The records START

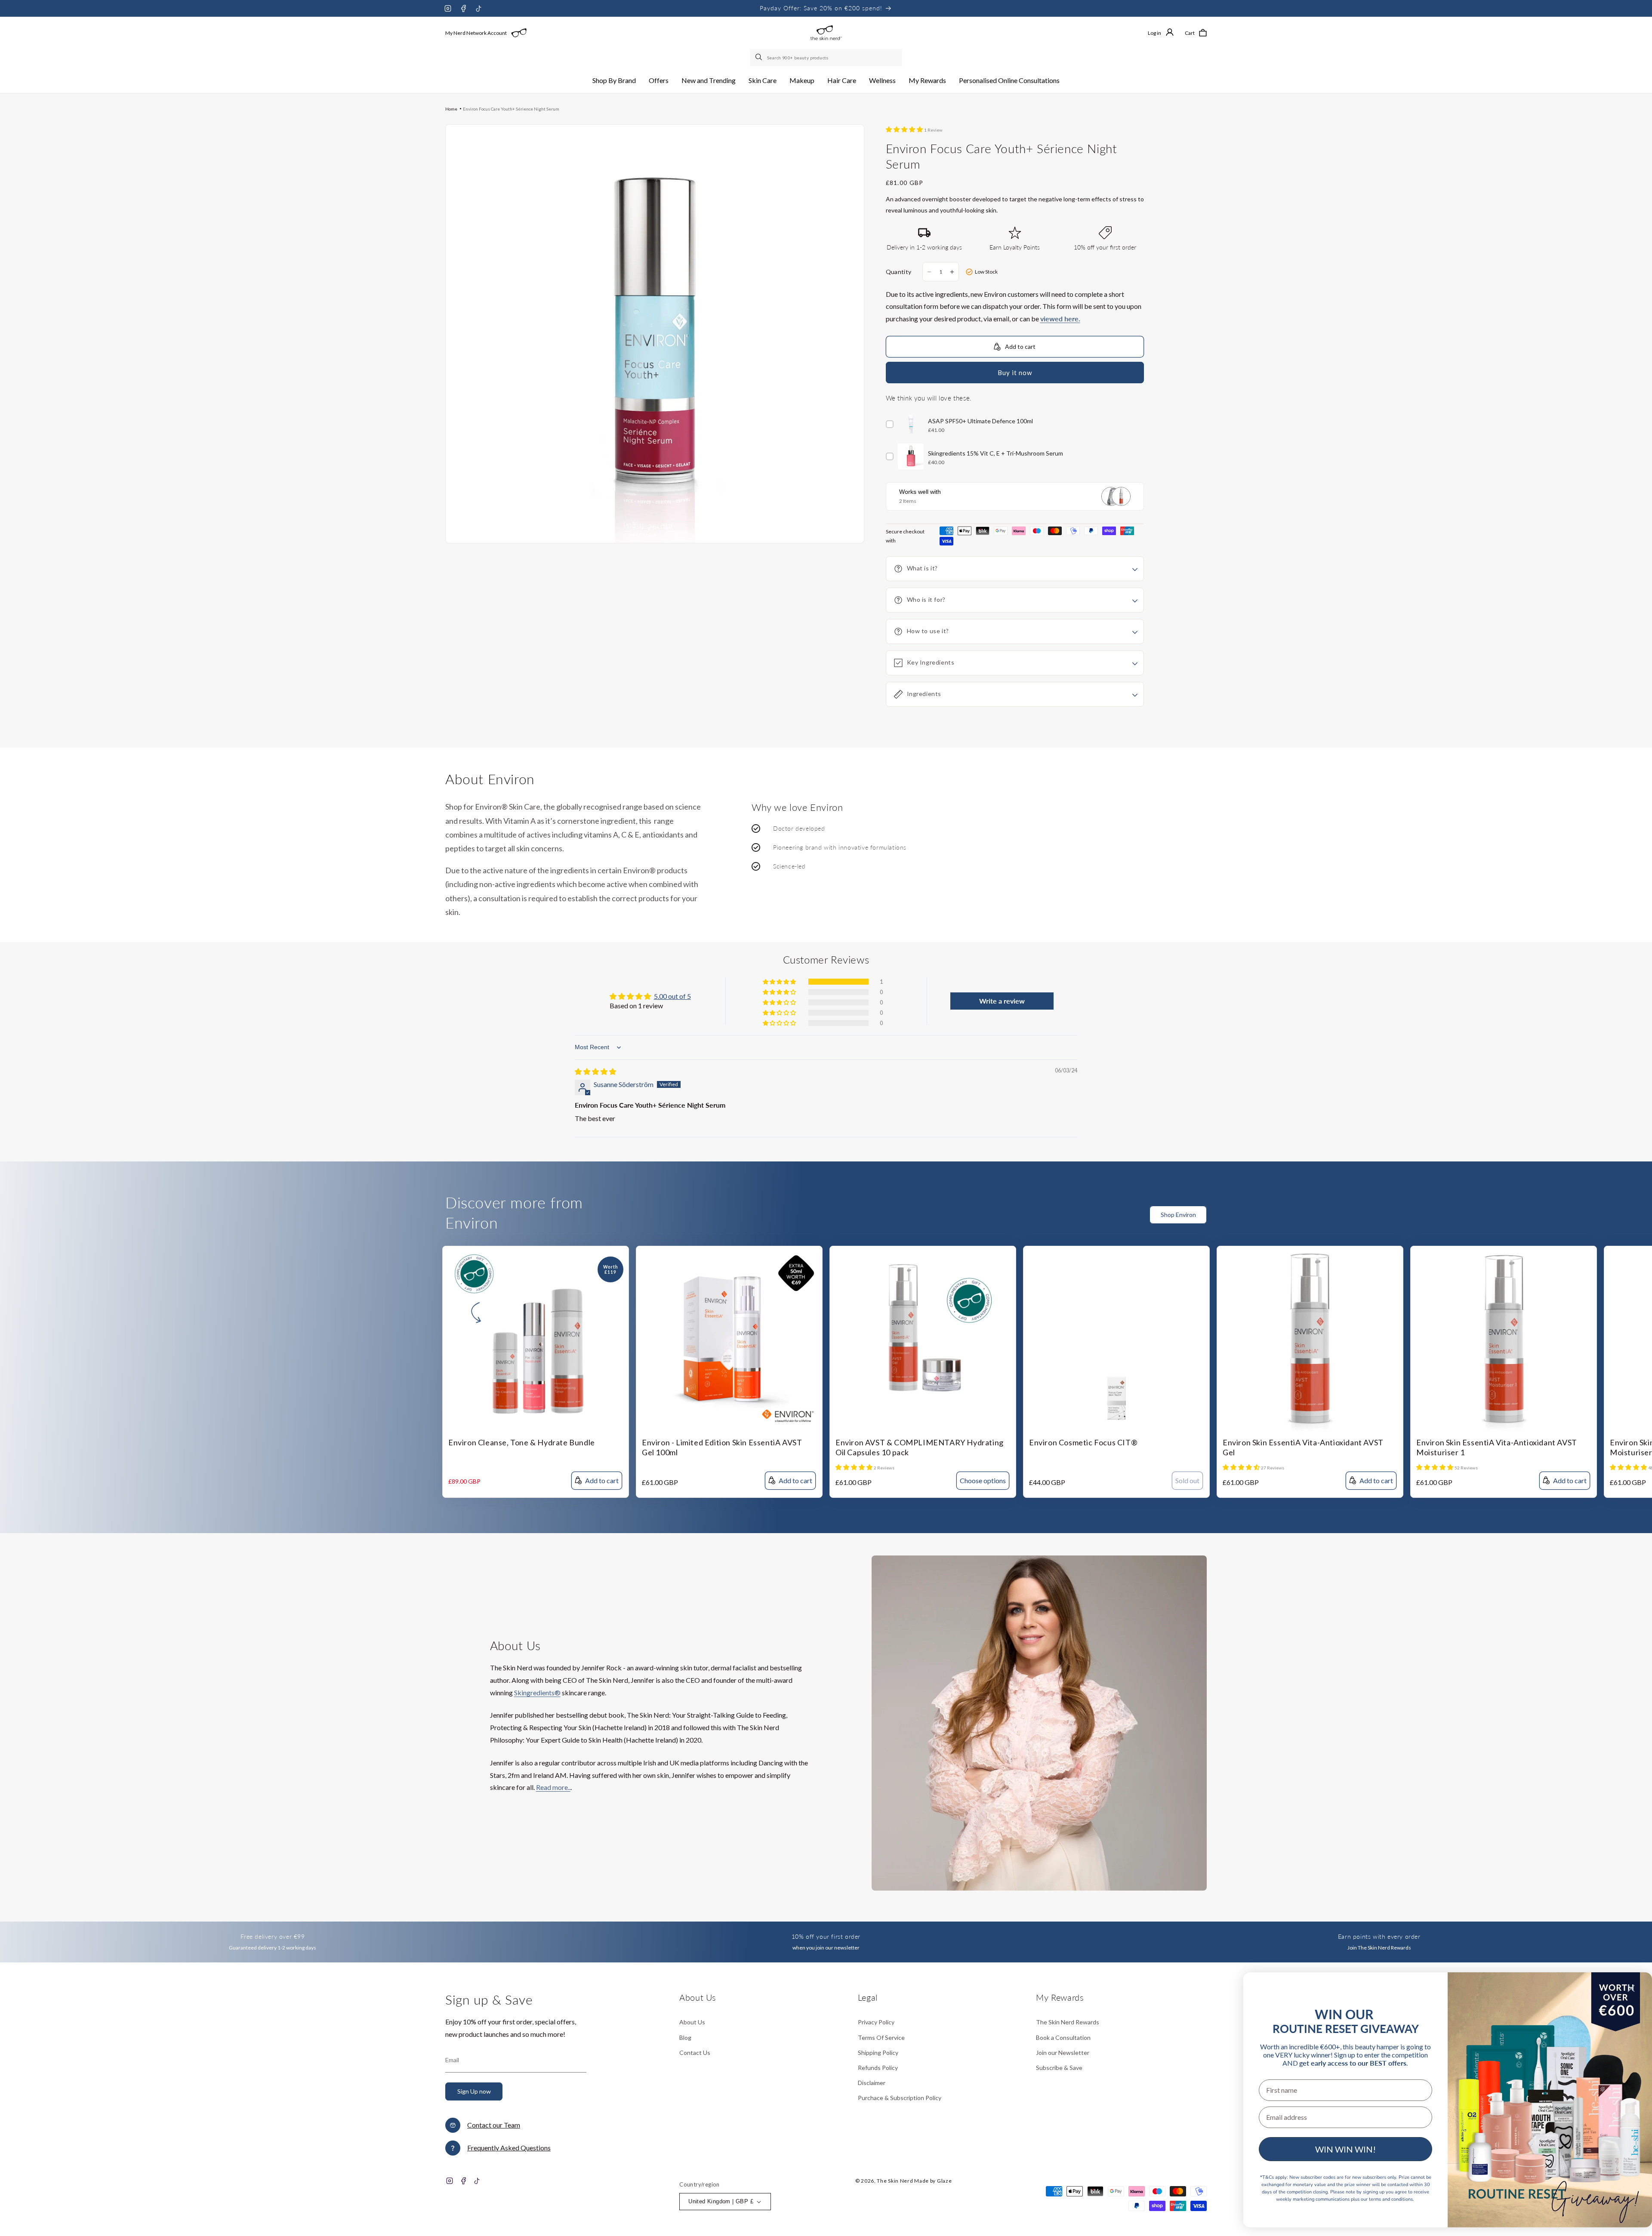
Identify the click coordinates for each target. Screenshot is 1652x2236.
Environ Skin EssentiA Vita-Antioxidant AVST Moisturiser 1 (1496, 1447)
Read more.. (553, 1787)
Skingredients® (537, 1692)
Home (451, 108)
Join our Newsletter (1062, 2052)
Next (1645, 1219)
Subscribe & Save (1059, 2067)
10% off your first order (826, 1936)
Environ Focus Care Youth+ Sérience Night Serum (511, 108)
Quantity (899, 271)
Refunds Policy (878, 2067)
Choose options (983, 1480)
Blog (685, 2037)
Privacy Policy (876, 2022)
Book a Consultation (1063, 2037)
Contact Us (694, 2052)
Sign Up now (474, 2091)
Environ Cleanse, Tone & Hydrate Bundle (521, 1442)
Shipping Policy (878, 2052)
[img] (595, 1071)
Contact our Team (493, 2125)
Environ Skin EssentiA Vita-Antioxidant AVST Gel (1303, 1447)
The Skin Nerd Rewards (1067, 2022)
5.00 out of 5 (672, 996)
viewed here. (1060, 318)
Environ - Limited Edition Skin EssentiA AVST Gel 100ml (722, 1447)
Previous (1628, 1219)
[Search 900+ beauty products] (759, 57)
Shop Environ (1178, 1214)
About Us (692, 2022)
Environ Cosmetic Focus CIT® (1083, 1442)
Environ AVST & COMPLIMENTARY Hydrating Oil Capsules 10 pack (919, 1447)
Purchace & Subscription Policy (899, 2097)
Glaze (944, 2180)
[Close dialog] (1631, 1988)
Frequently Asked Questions (509, 2148)
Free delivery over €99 (272, 1936)
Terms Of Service (881, 2037)
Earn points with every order (1379, 1936)
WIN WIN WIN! (1345, 2149)
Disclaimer (871, 2082)
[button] (614, 80)
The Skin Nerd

The records END

If a line of the records above contains the word "Focus", count it; then give the total and nothing more.

2